* [Directions for this task]:
This exercise asks for the entries below to be printed exactly.

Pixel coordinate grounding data
# # # #
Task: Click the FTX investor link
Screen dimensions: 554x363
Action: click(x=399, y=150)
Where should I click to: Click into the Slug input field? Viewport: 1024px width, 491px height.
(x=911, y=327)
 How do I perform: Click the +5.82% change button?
# # # #
* [Result for this task]:
Task: Click the FTX investor link
Screen dimensions: 554x363
Action: click(x=399, y=150)
Where should I click to: Click into the Slug input field? Viewport: 1024px width, 491px height.
(x=911, y=327)
 How do I perform: Click the +5.82% change button?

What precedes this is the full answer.